Maybe I just take it all a little too seriously.

While most people were putting their Sims in small rooms with no doors and no toilets, I was trying diligently to make my uncomfortable male and female roommates fall in love between their busy work and neighborhood social lives. (I succeeded, by the way.) You see, because they shared a home with only one bedroom, they were rather … uncomfortable when bedtime rolled around, what with the bed sharing and all. I figured they would be better off, were they, you know, in love. I thought that was the point, to better their lives.

Sure, it could be really interesting, perhaps even downright satisfying, to send a hurricane at that stupid settlement on the coast that’s lording it over all the other settlements trying to ship goods. And I guess if one Sim is really just a ne’er-do-well, maybe he does deserve a little time in the closet with no doors.

Maybe that is the point, to put a little bit of that high power into our hands to see what we’ll do with it, to make us consider complex geo-/sociopolitical situations.

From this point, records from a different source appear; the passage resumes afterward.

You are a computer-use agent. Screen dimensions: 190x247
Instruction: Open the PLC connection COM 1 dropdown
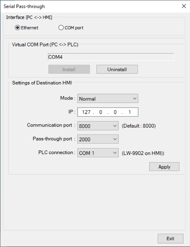click(98, 153)
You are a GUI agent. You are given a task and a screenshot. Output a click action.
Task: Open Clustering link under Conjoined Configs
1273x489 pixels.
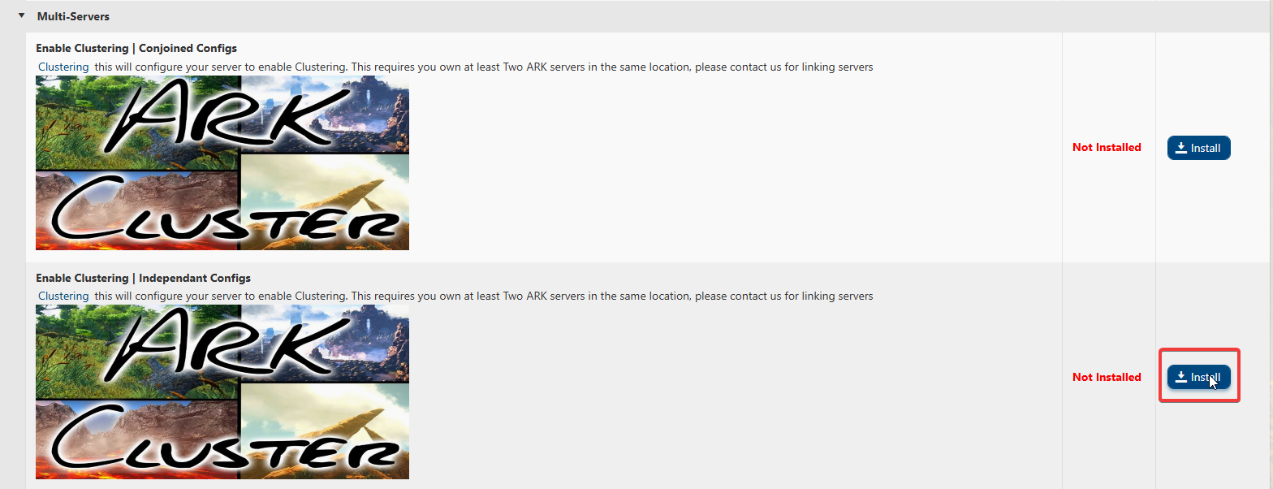coord(63,67)
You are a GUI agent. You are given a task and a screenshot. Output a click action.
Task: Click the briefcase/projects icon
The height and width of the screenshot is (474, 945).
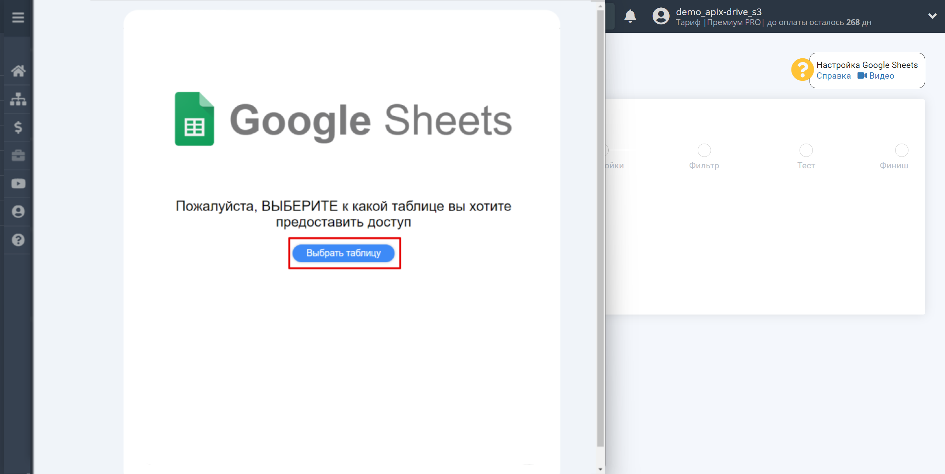tap(17, 154)
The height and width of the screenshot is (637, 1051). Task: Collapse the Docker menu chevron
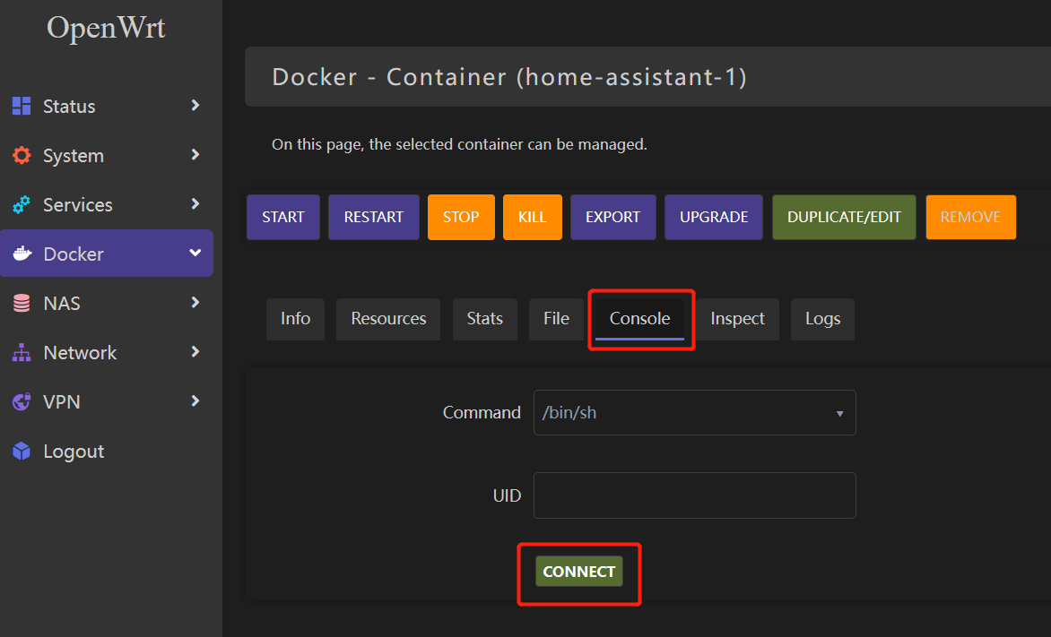click(x=195, y=254)
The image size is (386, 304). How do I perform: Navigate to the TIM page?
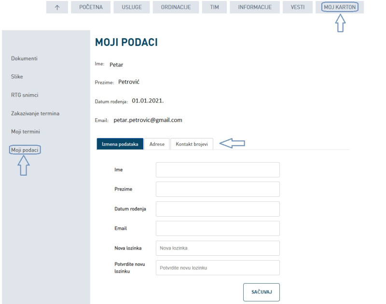(214, 7)
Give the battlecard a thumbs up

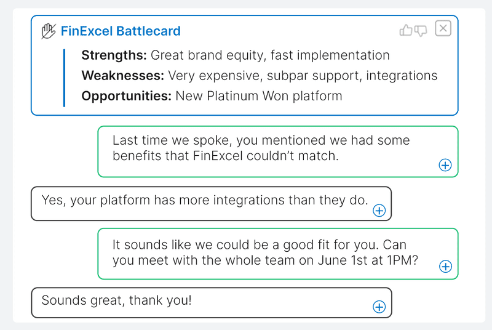tap(406, 30)
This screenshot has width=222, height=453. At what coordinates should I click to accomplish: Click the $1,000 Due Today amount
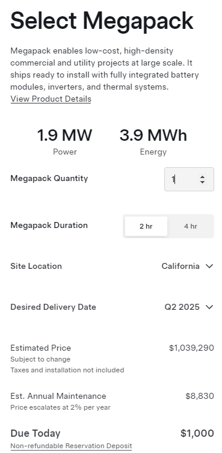[197, 433]
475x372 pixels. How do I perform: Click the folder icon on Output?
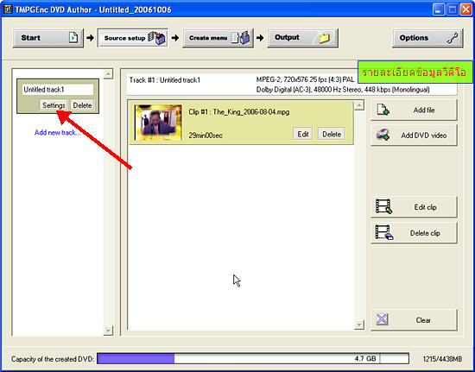324,38
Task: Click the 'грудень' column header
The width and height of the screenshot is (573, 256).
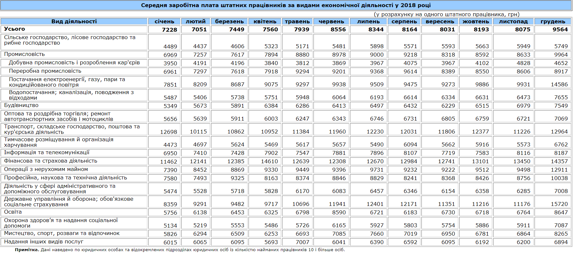Action: (553, 21)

We may do silly things occasionally, but at least we think about the difficult situations we find in the game. Anything that causes us to stop and think broadly about the situations in which we find ourselves, or see others facing in the real world seems pretty OK by me, even if it is work. Likewise, we hope you’ll stop and think broadly about god games as you enjoy this week’s issue of The Escapist, all about god games.